On Thursday, 20 October 2016 at 07:17:49 UTC, Benjamin Thaut
wrote:
This is a topic really specific to druntime, I don't know a
better place to put it though.
rt_init increases the _initCount and rt_term decreases it and
only terminates the runtime in case the _initCount reaches zero
(see dmain2.d)
The problem now is as follows.
Each dynamic library that is loaded (in this case a .dll on
windows) must ensure that druntime is intialized. This must be
done to ensure that d dynamic libraries work with C processes
that load them. So lets assume we have a exe and two dlls: DllA
and DllB. The exe uses the two dlls and druntime. What will
happen is the following
1) Exe starts up
2) The windows loader will load DllA. This will call rt_init
_initCount will be 1. Druntime will be initialized. Module
ctors of druntime will be called. Module Ctors of DllA will be
called.
3) The windows loader will load DllB. _initCount will be 2.
Module Ctors of DllB will be called.
4) The dmain function will be execued. It will call rt_init.
_initCount is 3. Module ctors of exe will be called.
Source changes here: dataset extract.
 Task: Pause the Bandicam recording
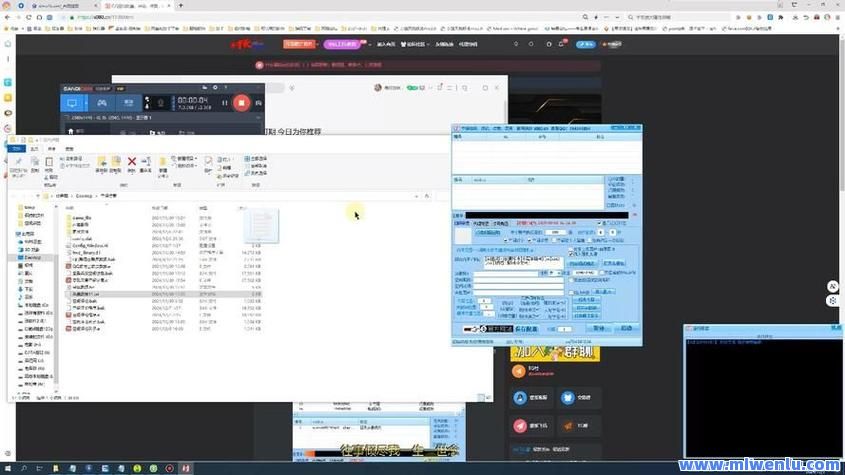[224, 102]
5) Dmain finishes and calls rt_term. _initCount is 2. Nothing
happens
6) The windows loader will unload DllB. rt_term is called.
_initCount is 1. DllB is forced to call its module dtors.
7) The windows loader will unload DllA. r_term is called.
_initCount is 0. Module Dtors of exe will be called. Module
Dotrs of DllA will be called. Module Dtors of druntime will be
called.
As might observed the issue is the order in which the module
dtors are called. The order is
Druntime Ctor
DllA Ctor
DllB Ctor
ExE Ctor
DllB Dtor
Exe Dtor
DllA Dtor
Druntime Dtor
Whereas it should be:
Druntime Ctor
DllA Ctor
DllB Ctor
ExE Ctor
Exe Dtor
DllB Dtor
DllA Dtor
Druntime Dtor
The problem is step 5) in the above list. When the main
executable leaves dmain the runtime should be deinitialized no
matter if any dll is still loaded or not. If this would be the
case the module Dtors would be calle din the correct order. I
can't remove the rt_init calls from the dll loading code
however because that would mean when loading a d-dll into a C
process druntime would never be initialized. So I'm thinking of
adding a force parameter to rt_term which will always
deinitialize druntime disregarding the _initCount. This feels
like a hack though.
Any suggestions how to solve this problem? Who are other
platforms doing it?
Kind Regards
Benjamin Thaut
I don't know anything about the druntime code but the solution
seems to look like rt_term() should kick the call to the
destructor when the initcound matches with the initcount it had
when it called rt_init(). But as I already said, I'm talking out
of my ass here as I never even looked in the code.